What is the Aim of HIPAA?
HIPAA legislation was first brought in 1996. In its initial form, the legislation assisted in ensuring that employees would go on receiving health insurance coverage when they were between employment. The legislation also required healthcare groups to put in place controls to safeguard patient data to stop healthcare fraud, although it took many years for the rules for doing so to be written.
HIPAA also brought in many several new standards that were aimed at improving efficiency in the healthcare sector, requiring healthcare organizations to adopt the standards to reduce the paperwork burden. Code sets had to be used in tandem with patient identifiers, which helped pave the way for the effective transfer of healthcare data between healthcare organizations and insurers, streamlining eligibility checks, billing, payments, and other healthcare jobs.
HIPAA also eliminates the tax-deduction of interest on life insurance loans, strengthens group health insurance requirements, and standardizes the amount that may be saved in a pre-tax medical savings account.
HIPAA is a thorough legislative act incorporating the requirements of many other legislative acts, such as the Public Health Service Act, Employee Retirement Income Security Act, and more recently, the Health Information Technology for Economic and Clinical Health (HITECH) Act.
Security & Health Data Privacy
HIPAA is now best known for securing the privacy of patients and ensuring patient data is appropriately safeguarded, with those requirements added by the HIPAA Privacy Rule of 2000 and the HIPAA Security Rule of 2003. The requirement for alerting people of a breach of their health information was introduced in the Breach Notification Rule in 2009.

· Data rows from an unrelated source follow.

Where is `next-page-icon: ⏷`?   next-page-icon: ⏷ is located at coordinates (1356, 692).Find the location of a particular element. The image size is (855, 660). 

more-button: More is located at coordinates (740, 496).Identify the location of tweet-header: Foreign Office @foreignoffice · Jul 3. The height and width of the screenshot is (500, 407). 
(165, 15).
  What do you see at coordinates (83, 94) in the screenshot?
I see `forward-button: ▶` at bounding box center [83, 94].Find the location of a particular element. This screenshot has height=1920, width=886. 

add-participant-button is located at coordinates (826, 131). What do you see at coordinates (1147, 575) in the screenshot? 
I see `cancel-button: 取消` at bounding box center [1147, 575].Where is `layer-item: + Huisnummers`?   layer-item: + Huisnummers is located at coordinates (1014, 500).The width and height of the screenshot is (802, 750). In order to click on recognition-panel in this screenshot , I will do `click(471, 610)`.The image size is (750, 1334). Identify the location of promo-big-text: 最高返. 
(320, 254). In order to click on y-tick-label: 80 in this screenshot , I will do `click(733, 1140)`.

The aim of the HIPAA Privacy Rule was to bring in restrictions on the allowable uses and disclosures of protected health information, stating when, with whom, and under what circumstances, health information could be shared. Another important focus of the HIPAA Privacy Rule was to give patients access to their health data on request. The aim of the HIPAA Security Rule is mainly to ensure electronic health data is appropriately safeguarded, access to electronic health data is controlled, and an auditable trail of PHI activity is kept.
So, in short, what is the aim of HIPAA? To enhance efficiency in the healthcare sector, to improve the portability of health insurance, to safeguard the privacy of patients and health plan members, and to ensure health information is kept safe and patients are notified of violations of their health data.